Extract.
* * * * *

"What's the cutoff for my course?" is the question every prospective DELSU student asks before checking anything else — and it's also the most misunderstood number in the entire admission process. A cutoff mark is not a single fixed figure; it depends on which list you're being measured against, how competitive your specific department is that year, and whether you're a catchment or non-catchment candidate. This guide explains how DELSU's departmental cutoffs actually work so you can interpret a published list correctly instead of guessing.
DELSU Departmental Cut-Off Marks 2026/2027: Merit and Catchment List
There Is No Single "DELSU Cutoff Mark"
DELSU, like JAMB itself, works with layered cutoffs:
- JAMB's national minimum: the baseline score below which you cannot be considered by any university for that session.
- DELSU's institutional minimum: the university's own baseline, which is usually equal to or above JAMB's minimum.
- Departmental/course cutoff: the actual competitive threshold for your specific course, set by demand and available slots — this is the number that matters most.
- Catchment vs non-catchment cutoff: the same department can have two different effective cutoffs depending on your catchment status.
When people share "the DELSU cutoff" on social media, they are almost always referring to the institutional minimum — which tells you almost nothing about your actual chances in a competitive department like Medicine, Law, or Computer Science.
How Departmental Cutoffs Are Actually Set
| Factor | Effect on Cutoff |
|---|---|
| Number of available slots | Fewer slots relative to applicants pushes the cutoff higher |
| Total applicant pool for the course | More applicants for the same slots raises competition |
| National demand trends | Courses trending nationally (e.g. Medicine, Computer Science) tend to have persistently high cutoffs |
| Catchment quota reservation | A portion of slots reserved for catchment candidates can lower the effective catchment cutoff |
This is why the same JAMB score can comfortably clear one department's cutoff and fall short of another's in the same faculty. Always check your specific department's historical range with the Admission Cutoff Checker rather than relying on a general "DELSU cutoff" figure.
How to Read a Published Cutoff List Correctly
- Find your exact department, not just your faculty — cutoffs vary significantly within the same faculty.
- Check whether the figure is a merit or catchment cutoff — see our full Catchment Area Policy guide for how to determine your status.
- Treat published cutoffs as historical guidance, not a guarantee — the actual cutoff for the current cycle can shift with applicant volume.

* * * * *

Information provided.
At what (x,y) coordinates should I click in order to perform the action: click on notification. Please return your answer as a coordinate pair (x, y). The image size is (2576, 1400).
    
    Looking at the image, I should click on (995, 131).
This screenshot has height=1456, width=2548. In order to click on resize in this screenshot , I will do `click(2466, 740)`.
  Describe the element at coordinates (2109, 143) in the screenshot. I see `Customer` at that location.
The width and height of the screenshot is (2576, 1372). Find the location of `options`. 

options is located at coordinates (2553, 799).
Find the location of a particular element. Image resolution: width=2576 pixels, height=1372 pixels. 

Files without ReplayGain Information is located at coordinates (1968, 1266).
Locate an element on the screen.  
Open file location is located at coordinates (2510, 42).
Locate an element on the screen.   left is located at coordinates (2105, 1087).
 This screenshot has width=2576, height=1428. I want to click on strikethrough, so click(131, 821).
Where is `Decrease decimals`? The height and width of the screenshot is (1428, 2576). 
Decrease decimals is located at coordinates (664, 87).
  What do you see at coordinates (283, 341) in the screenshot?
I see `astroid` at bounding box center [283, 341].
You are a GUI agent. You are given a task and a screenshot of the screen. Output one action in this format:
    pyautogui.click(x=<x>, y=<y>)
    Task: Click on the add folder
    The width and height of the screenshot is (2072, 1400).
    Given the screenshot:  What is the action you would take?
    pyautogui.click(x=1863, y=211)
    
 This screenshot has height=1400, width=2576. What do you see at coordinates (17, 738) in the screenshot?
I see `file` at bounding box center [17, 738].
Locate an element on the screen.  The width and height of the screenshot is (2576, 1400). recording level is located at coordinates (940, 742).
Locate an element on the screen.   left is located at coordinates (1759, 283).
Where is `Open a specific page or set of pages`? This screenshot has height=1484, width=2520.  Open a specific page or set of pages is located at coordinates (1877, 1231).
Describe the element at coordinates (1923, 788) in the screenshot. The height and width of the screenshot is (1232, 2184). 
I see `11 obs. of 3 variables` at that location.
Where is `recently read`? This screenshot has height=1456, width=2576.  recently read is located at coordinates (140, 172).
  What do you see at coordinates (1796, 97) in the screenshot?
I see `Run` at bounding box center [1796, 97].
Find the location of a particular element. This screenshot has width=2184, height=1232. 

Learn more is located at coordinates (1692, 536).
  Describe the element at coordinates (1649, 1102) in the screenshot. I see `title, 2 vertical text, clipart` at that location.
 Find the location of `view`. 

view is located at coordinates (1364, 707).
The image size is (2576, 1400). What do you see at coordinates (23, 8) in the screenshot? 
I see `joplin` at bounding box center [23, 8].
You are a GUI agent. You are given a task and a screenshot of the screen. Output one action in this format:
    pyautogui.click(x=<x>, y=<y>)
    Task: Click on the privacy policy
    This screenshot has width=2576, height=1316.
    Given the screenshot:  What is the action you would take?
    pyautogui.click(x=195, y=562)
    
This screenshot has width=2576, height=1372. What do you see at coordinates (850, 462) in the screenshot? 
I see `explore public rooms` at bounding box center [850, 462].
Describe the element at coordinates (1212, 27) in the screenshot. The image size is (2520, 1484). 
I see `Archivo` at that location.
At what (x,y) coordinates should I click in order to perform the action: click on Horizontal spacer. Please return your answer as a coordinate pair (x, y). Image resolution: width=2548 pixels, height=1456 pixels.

* * * * *

Exercise.
Can you set down, word for word, the passage of the DELSU cutoff guide starting with "DELSU Departmental Cut-Off" and going on through "that matters most."?

Exercise output.
DELSU Departmental Cut-Off Marks 2026/2027: Merit and Catchment List
There Is No Single "DELSU Cutoff Mark"
DELSU, like JAMB itself, works with layered cutoffs:
- JAMB's national minimum: the baseline score below which you cannot be considered by any university for that session.
- DELSU's institutional minimum: the university's own baseline, which is usually equal to or above JAMB's minimum.
- Departmental/course cutoff: the actual competitive threshold for your specific course, set by demand and available slots — this is the number that matters most.